L’idée de base du Sésame lors de sa création en 2001 était d’offrir des services de proximité aux gens du secteur. « Lors du Forum réalisé en 2000 par Solidarité Mercier-Est, nous avions convenu que le quartier avait besoin d’un service de dépannage alimentaire. Notre mandat de départ était de rapatrier les services déjà offerts puis les uniformiser d’un quartier à l’autre », explique Stéphane Tremblay. Le Sésame a donc installé ses bureaux au 8628, rue Hochelaga, puis différents points de services ont poussé ici et là dans les quartiers de Mercier-Est.

« Le problème, c’est que les gens identifient le Sésame d’après le seul service offert près de chez eux. Certains quartiers s’en tirent mieux que d’autres », fait valoir le directeur de l’organisme. « Pourtant, le Sésame, ce sont des cuisines collectives, une popote roulante, une cafétéria scolaire, des comptoirs alimentaires et des paniers de fruits et légumes frais.

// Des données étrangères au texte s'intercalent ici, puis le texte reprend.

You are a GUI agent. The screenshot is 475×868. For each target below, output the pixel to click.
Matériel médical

Au bénéfice de tous, on gagnerait à centraliser ces services. De là, le projet CÉRES », ajoute-t-il.

Schéma résumant l'ensemble du projet CÉRES du Sésame. (image: courtoisie)

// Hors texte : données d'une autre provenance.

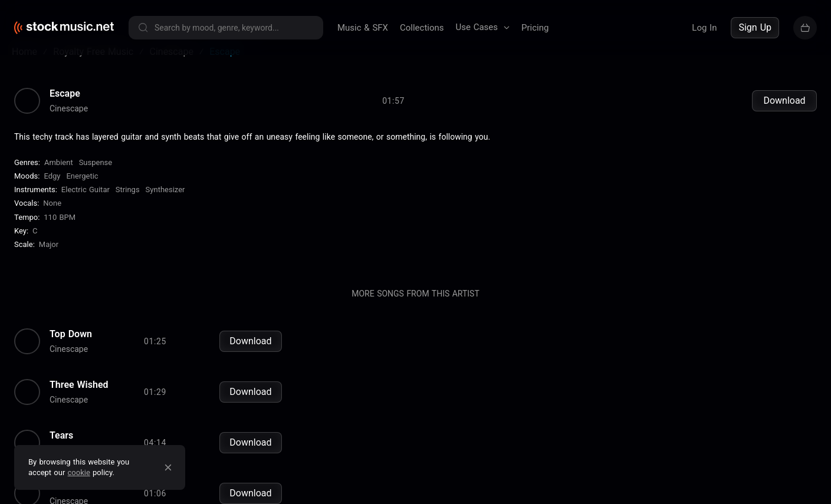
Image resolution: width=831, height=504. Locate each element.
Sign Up (755, 27)
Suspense (96, 178)
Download (784, 116)
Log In (704, 28)
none (52, 219)
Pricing (535, 28)
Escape (65, 110)
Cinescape (68, 124)
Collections (422, 28)
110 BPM (60, 233)
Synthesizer (165, 205)
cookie (79, 472)
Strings (127, 205)
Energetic (82, 192)
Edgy (52, 192)
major (48, 260)
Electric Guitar (86, 205)
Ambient (58, 178)
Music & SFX (363, 28)
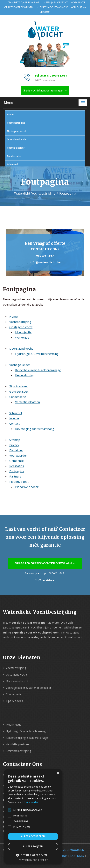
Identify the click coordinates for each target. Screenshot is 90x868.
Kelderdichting (25, 375)
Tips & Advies (14, 701)
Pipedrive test (19, 482)
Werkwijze (22, 337)
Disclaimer (16, 450)
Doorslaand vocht (17, 140)
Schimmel (12, 164)
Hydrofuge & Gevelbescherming (37, 353)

Schéma résumant l’ensemble du projet CÉRES du Sésame. (image: courtoisie)

Un projet pour la collectivité

L’inspiration pour le projet CÉRES, sorte de « Sésame 2.0 », vient des Community Food Centres que l’on retrouve ailleurs au Canada. « Ces centres demeurent marginaux pour le moment, mais j’imagine bien ce genre de modèle être transposé ici, où il est possible d’organiser des fêtes alimentaires, de profiter de l’agriculture urbaine dans le quartier et d’assurer la préparation de repas sain et économique pour les gens de la communauté », raconte Stéphane Tremblay.

De son propre aveu, Stéphane Tremblay dit que son projet en est un ambitieux. Les Community Food Centres sont financés à coup de millions par le secteur public et privé selon l’entrepreneur social. Cependant, il ne part pas de zéro non plus.

« Y’a QuelQu’un l’aut’bord du mur fait déjà de l’agriculture urbaine, on peut donc créer des liens entre les deux organismes. Même qu’à long terme, il est essentiel de greffer les choses qui existent déjà pour les pérenniser, car les revenus publics ne sont pas toujours là quand nous en avons besoin », justifie M. Tremblay.

Trouver le financement

Grâce au Programme de soutien aux initiatives locales de la Direction de la santé publique, le projet CÉRES bénéficie d’un financement de 45 000 $ annuellement pendant cinq ans afin de soutenir le salaire d’une agente de développement, Catalina Bonilla. La Ville de Montréal (via l’arrondissement Mercier–Hochelaga-Maisonneuve), Solidarité Mercier-Est et le CSSS de la Pointe-de-L’Île soutiennent tous le projet.

« Nous avons presque terminé notre étude de faisabilité. Nous écrivons notre plan d’affaires. Je sais déjà que notre seuil minimal de rentabilité est atteignable », affirme Stéphane Tremblay.

Le projet CÉRES avait également été déposé afin d’obtenir du financement provenant de l’enveloppe spéciale de 416 000 $ attribué par la ville centre dans chaque RUI dans le cadre de la Stratégie Imaginer-Réaliser Montréal 2025. Malheureusement, après avoir été sélectionné une première fois comme projet porteur pour la communauté, Stéphane Tremblay apprend que son idée ne peut plus être retenue, après que des précisions aient été apportées concernant les paramètres d’admissibilité (voir autre texte).

« Des initiatives semblables sont financées par la RUI dans d’autres secteurs. Ça aurait été une belle occasion, selon moi, de porter ce projet collectif dans notre communauté. Bien sûr, nous sommes déçus, mais c’est fini, on passe à autre chose », assure Stéphane Tremblay qui compte bien mener à terme le projet CÉRES, envers et contre tous.

Une lettre d’appui pour le projet circule d’ailleurs dans le quartier. Il est possible de la signer dans les locaux du Sésame.